«L’affaire Péan», consécutive à la parution du livre de Pierre Péan «Nouvelles affaires africaines», prend une tournure judiciaire, tandis Billie By Nzé soutient que ce livre sera le dernier de la vie du journaliste-écrivain.
Alors que notre confrère L’Union, dans son édition des 8 et 9 novembre 2014, indiquait que «l’Etat porte plainte contre Pierre Péan» sans donner plus de précisions, un communiqué de l’«Ambassade Haute représentation de la République gabonaise près la République française», daté du 8 octobre et largement diffusé, confirme l’entame de la procédure judiciaire.
«Les autorités gabonaises ont décidé de porter plainte contre Pierre Péan et son éditeur suite à la publication du livre intitulé «Nouvelles affaires africaines». La République gabonaise ne peut accepter les propos gravement diffamatoires et totalement faux tenus par Pierre Péan dans cet ouvrage. Les conditions douteuses de son écriture ainsi que l’intention de l’auteur de se situer, de son propre aveu, dans le cadre de la future campagne présidentielle au Gabon, éclairent la profonde malveillance de ce livre. En raison de la gravité de ces actes, les autorités gabonaises ont saisi les juridictions française compétentes», indique le communiqué de la représentation diplomatique du Gabon en France.
Si l’ambassade n’indique pas l’infraction objet de cette plainte, le porte-parole de la présidence de la République, Alain-Claude Billie By Nzé, passant sur l’émission Focus de la télévision Voxafrica, a laissé entendre que la plainte porte sur «un certain nombre d’éléments de ce livre. A la fois sur des questions de diffamation évidentes, [que] sur des questions d’affirmations gratuites, sans preuves.» Par ailleurs, laissant entrevoir la ligne de défense des plaignants, Billie By Nzé a souligné au sujet de Pierre Péan : «Ca va être le dernier ouvrage de sa vie. Parce que celui-ci, on va le démonter page par page. Sur un plan journalistique et professionnel : c’est nul, ca ne vaut rien. Aucun équilibre de l’information ! Sur le plan de la rigueur : aucune vérification des faits. Ensuite sur le plan de l’éthique : ce monsieur a simplement voulu monnayer la parution ou non de son ouvrage. Si nous avions marché, c’est 10,150 millions euros que l’Etat gabonais aurait payé. […] Si Ali Bongo avait accepté de payer, aujourd’hui on ne parlerait pas de ce livre.»

• **Activités**
a) Extrayez de l'article sur l'affaire Péan le passage qui commence par "Alors que notre" et se poursuit jusqu'à "la procédure judiciaire.".
b) D'après l'article sur l'affaire Péan, dans quelle émission et sur quelle chaîne de télévision Alain-Claude Billie By Nzé s'est-il exprimé ?
c) Poursuivez, s'il vous plaît, l'article sur l'affaire Péan à partir de sa dernière phrase.

• **Données enregistrées**
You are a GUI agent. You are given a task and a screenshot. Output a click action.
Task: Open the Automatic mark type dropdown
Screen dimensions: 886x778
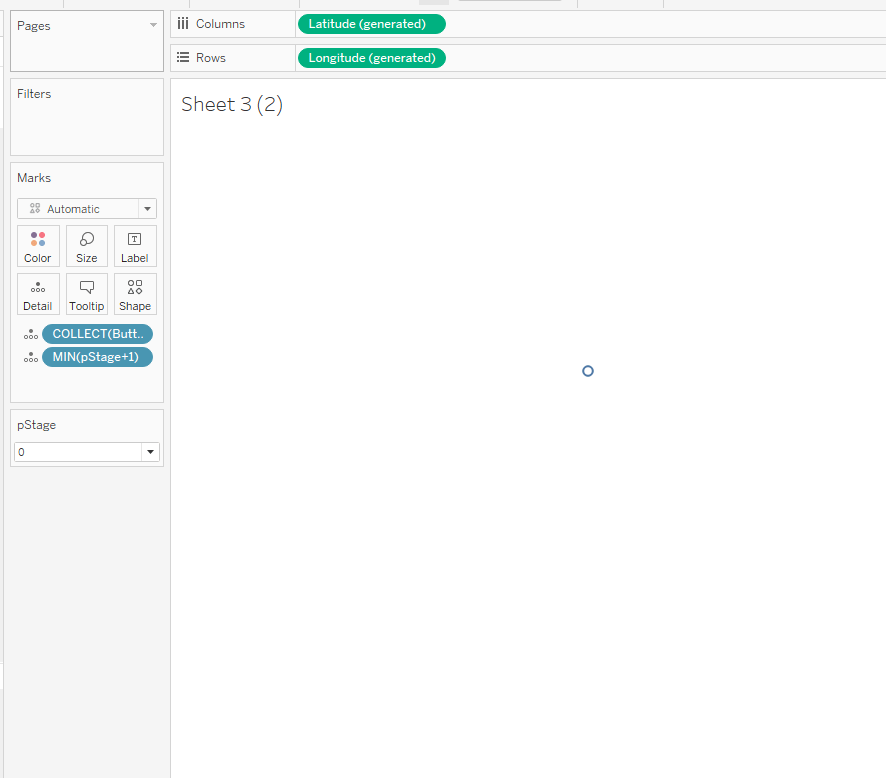point(87,209)
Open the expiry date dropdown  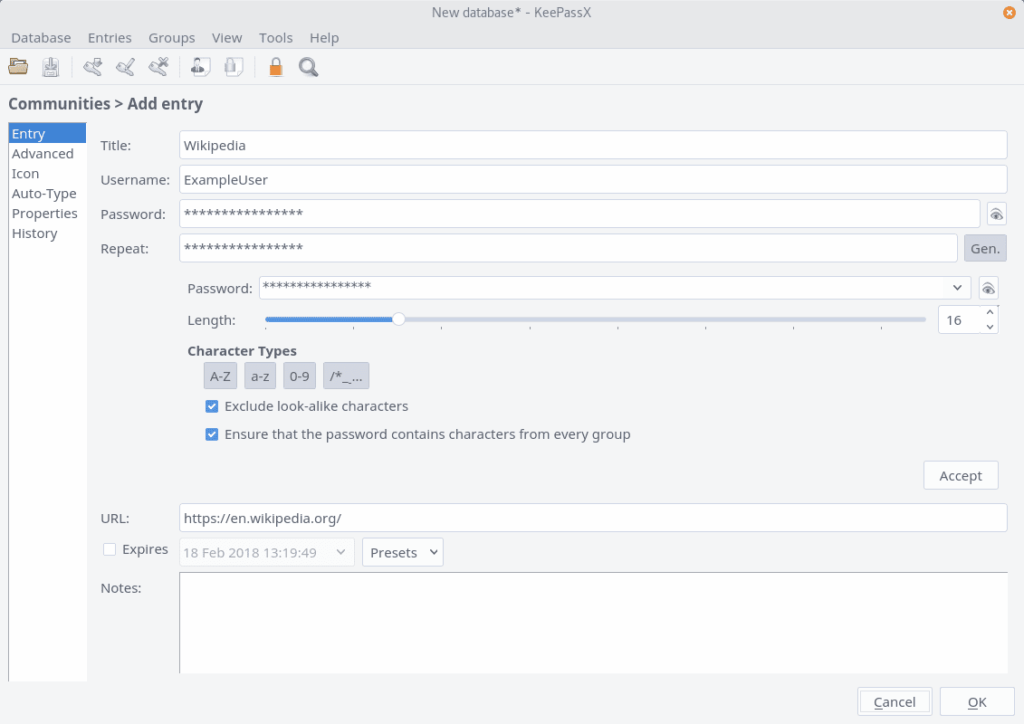click(x=342, y=552)
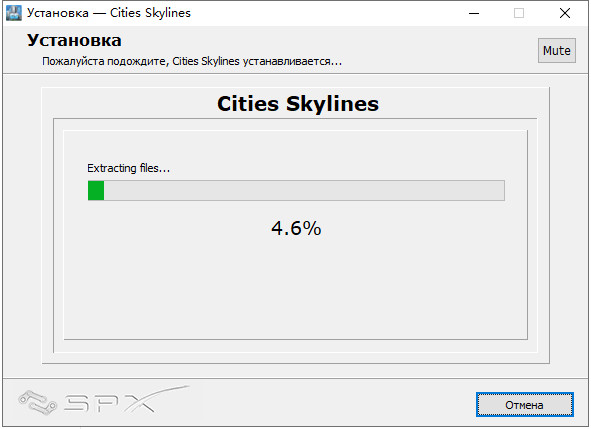Click the word 'Skylines' in the title bar
The height and width of the screenshot is (429, 591).
tap(168, 13)
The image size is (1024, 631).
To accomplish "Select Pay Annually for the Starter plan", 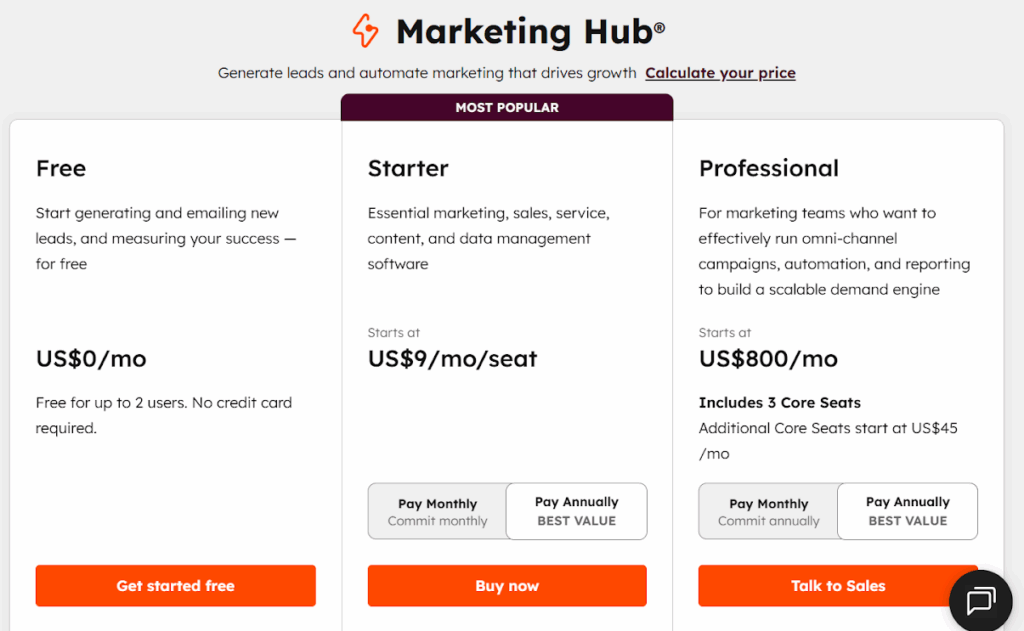I will tap(576, 511).
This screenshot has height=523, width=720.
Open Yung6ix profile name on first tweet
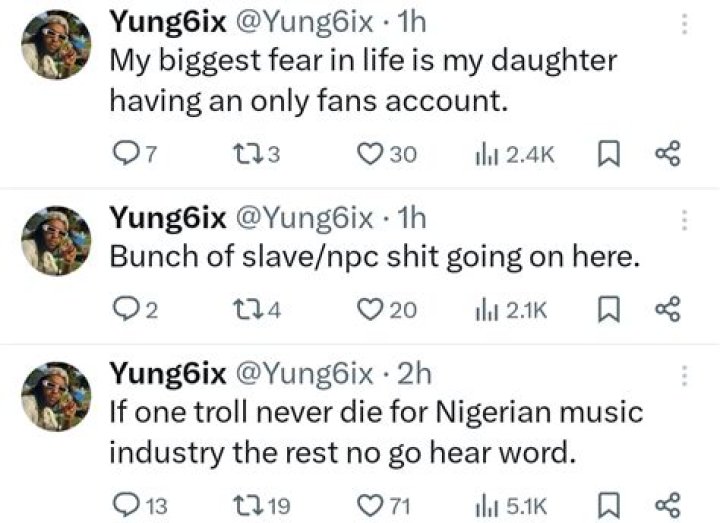(x=167, y=21)
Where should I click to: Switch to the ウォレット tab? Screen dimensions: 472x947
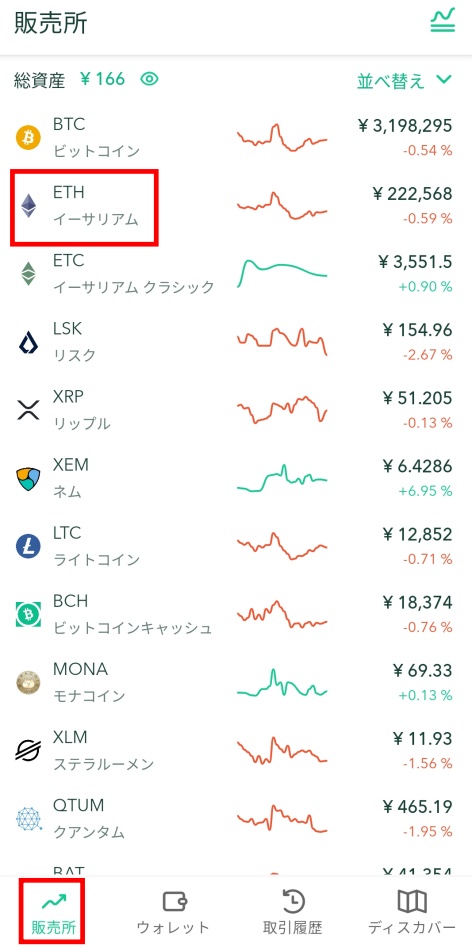(x=173, y=912)
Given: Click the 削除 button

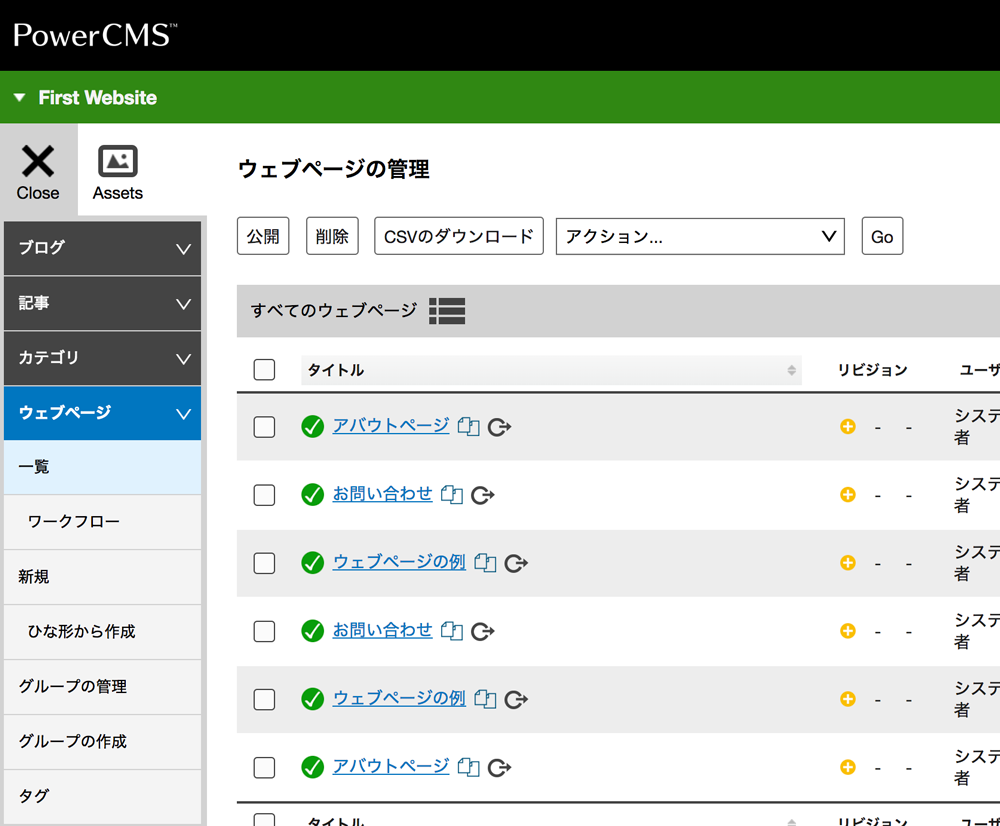Looking at the screenshot, I should (x=332, y=237).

• **Corrigé des activités**
a)
Alors que notre confrère L’Union, dans son édition des 8 et 9 novembre 2014, indiquait que «l’Etat porte plainte contre Pierre Péan» sans donner plus de précisions, un communiqué de l’«Ambassade Haute représentation de la République gabonaise près la République française», daté du 8 octobre et largement diffusé, confirme l’entame de la procédure judiciaire.

b) Dans l'émission Focus, sur la chaîne Voxafrica.

c)
Pour de nombreux commentateurs, le pouvoir gabonais n’avait d’autre choix que de déposer plainte. Il y en allait de sa crédibilité et de son honneur. N’empêche, certains y voient une dérobade, se demandant pourquoi l’Etat s’est senti obligé de porter plainte alors que c’est davantage Ali Bongo qui est mis en cause. L’on se souvient en effet qu’en 2012, Yannick Jadot, ancien porte-parole d’Eva Joly, avait été poursuivi en justice, pour diffamation et injure, au nom d’Ali Bongo lui-même qui avait été traité de «dictateur» à qui on pouvait imputer des «massacres contre son peuple».
Les autorités gabonaises auraient-elles tenté d’échapper aux tests ADN réclamés à cors et à cris par une certaine opinion dont des leaders politiques tels Pierre-André Kombila Koumba (lire) ? Aurait-il voulu contourner la question de l’extrait de naissance querellé ?
En tout cas, Pierre Péan qui, en mars 2014, soutenait dans Le Figaro, «J’ai la peau dure, j’ai eu au moins une cinquantaine de procès», se retrouve au cœur d’une polémique retentissante. Arrive-t-on donc, ainsi que l’a promis Billie By Nzé sur Voxafrica, au terme de la carrière de cet écrivain provocateur qui, à 76 ans, comptabilise, selon ses dires, des «pressions épouvantables» et «deux attentats» ? Une chose est sûre, Patrick Maisonneuve et Georges Arama, avocats habituels d’Ali Bongo, ont à nouveau une «affaire africaine» à traiter.